DUBAI// Aid from the UAE to countries in need nearly tripled last year to Dh7.74 billion, or more than US$2bn.
Most of the foreign aid from the UAE's 34 donor organisations went to programmes designed to meet the eight Millennium Development Goals set out by the United Nations, which include ending poverty, universal education, child and maternal health and environmental sustainability.
About Dh218m was given to support education projects in 56 countries and Dh337.6m was donated to health projects in 35 countries. Aid amounting to Dh124.3m went towards environment projects in 62 countries.
"In times of humanitarian crisis, the citizens of our nation responded with their hearts," said Sheikh Hamdan bin Zayed, the Ruler's Representative in the Western Region of Abu Dhabi and president of OCFA, the Office for the Coordination of Foreign Aid.
The UAE Government donated the most, nearly Dh6bn, and the Abu Dhabi Fund for Development contributed Dh782m in international aid, according to OFCA's annual report, published yesterday. The 2011 total ws a 176 per cent increase on 2010.

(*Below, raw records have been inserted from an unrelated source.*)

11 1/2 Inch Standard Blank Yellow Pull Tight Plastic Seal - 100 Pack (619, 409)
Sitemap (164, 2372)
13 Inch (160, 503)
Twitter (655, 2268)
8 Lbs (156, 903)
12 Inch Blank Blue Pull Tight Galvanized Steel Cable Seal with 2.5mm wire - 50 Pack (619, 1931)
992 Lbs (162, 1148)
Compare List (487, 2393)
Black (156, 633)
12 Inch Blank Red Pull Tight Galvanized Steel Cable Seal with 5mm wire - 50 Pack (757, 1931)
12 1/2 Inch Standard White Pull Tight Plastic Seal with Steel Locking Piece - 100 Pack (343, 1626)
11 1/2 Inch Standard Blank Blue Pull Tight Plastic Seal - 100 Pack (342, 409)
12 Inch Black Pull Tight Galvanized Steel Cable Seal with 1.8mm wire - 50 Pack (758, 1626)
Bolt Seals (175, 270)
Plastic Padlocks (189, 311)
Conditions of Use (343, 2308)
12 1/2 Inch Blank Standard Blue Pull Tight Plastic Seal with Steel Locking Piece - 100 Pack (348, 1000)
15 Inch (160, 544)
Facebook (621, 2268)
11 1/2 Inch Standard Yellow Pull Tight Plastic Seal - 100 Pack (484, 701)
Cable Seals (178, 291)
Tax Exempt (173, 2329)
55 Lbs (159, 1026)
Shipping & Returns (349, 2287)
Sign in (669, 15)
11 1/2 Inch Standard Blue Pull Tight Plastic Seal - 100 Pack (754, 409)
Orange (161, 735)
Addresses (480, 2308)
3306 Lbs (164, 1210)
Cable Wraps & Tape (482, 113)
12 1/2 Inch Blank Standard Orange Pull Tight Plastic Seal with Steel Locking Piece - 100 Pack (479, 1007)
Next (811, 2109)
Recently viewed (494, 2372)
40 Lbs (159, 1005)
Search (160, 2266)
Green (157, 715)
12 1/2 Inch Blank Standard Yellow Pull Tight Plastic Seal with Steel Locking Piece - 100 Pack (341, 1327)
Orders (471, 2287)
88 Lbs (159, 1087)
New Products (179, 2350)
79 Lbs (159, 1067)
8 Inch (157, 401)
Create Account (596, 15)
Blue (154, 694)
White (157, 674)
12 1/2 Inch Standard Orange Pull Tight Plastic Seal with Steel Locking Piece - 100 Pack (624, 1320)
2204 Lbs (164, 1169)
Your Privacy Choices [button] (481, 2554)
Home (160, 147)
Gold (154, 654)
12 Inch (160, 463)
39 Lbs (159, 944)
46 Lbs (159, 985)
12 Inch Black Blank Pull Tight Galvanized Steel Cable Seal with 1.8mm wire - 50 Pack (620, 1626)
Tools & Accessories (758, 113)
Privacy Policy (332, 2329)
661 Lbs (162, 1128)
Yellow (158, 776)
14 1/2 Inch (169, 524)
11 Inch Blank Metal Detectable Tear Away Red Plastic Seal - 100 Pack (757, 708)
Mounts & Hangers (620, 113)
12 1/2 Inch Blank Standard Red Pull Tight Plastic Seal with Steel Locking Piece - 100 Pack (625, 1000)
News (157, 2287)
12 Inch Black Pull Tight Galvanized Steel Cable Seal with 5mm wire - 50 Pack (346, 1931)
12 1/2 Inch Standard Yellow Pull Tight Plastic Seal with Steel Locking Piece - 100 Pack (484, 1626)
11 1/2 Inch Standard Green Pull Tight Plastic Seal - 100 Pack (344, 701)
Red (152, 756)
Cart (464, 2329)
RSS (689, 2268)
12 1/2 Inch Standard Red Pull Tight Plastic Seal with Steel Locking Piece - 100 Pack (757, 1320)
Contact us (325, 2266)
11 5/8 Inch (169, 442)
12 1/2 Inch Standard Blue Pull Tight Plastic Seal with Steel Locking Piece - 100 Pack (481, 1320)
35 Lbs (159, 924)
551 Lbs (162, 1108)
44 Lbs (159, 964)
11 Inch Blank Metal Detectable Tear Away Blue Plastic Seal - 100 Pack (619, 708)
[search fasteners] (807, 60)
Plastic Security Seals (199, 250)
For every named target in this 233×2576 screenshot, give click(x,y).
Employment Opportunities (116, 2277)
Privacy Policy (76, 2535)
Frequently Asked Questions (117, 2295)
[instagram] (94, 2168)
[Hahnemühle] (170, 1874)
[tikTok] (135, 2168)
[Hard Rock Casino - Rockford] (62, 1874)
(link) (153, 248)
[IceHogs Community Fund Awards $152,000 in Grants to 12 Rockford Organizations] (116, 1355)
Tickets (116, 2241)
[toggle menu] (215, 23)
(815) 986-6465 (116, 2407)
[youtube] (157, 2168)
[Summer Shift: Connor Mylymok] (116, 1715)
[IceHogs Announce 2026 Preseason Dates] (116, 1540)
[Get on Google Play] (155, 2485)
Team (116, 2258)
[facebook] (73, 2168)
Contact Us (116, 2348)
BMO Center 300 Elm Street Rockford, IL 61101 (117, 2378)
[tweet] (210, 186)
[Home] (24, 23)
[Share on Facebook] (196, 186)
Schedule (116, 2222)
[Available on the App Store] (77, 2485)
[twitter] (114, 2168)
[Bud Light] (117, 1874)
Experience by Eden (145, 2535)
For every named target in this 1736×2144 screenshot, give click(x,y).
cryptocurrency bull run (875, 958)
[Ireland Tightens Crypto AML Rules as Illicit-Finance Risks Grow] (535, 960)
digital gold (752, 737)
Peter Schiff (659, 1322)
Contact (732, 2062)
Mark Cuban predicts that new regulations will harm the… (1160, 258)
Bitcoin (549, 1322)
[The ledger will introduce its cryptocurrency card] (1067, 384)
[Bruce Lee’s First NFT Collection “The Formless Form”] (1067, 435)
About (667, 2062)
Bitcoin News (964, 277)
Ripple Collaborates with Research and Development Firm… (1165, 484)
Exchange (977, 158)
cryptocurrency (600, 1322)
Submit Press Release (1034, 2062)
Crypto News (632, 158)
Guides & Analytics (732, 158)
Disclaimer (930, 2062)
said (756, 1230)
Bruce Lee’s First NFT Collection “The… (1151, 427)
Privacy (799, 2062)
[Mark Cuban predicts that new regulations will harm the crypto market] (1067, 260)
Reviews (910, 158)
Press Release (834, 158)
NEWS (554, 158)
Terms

"Our donor organisations have done much in other countries to help the most neglected members of society by providing shelter, food and education to orphaned and deprived children," said Sheikh Hamdan.
Most of the aid, 77.4 per cent, went to countries in the Middle East and in South and Central Asia.
UAE donors gave Dh5.17bn to 12 countries in the Middle East region. The Palestinian Territories received the most: Dh124.9m for development, humanitarian aid and charitable assistance.
Projects there were undertaken with partners including the United Nations Relief and Works Agency for Palestine Refugees in the Near East and the World Food Programme. The UAE Red Crescent Authority provided Dh66.4m in aid to Palestine, making it the largest single donor.
The money was used to build houses and distribute food in refugee camps in the West Bank and Gaza, and in Lebanese and Syrian refugee camps.
The UAE was one of the first countries to provide assistance to people in Libya after uprisings began in February last year. On February 25, the President, Sheikh Khalifa, directed UAE organisations to start the UAE Relief Team to provide Dh247.7m in aid.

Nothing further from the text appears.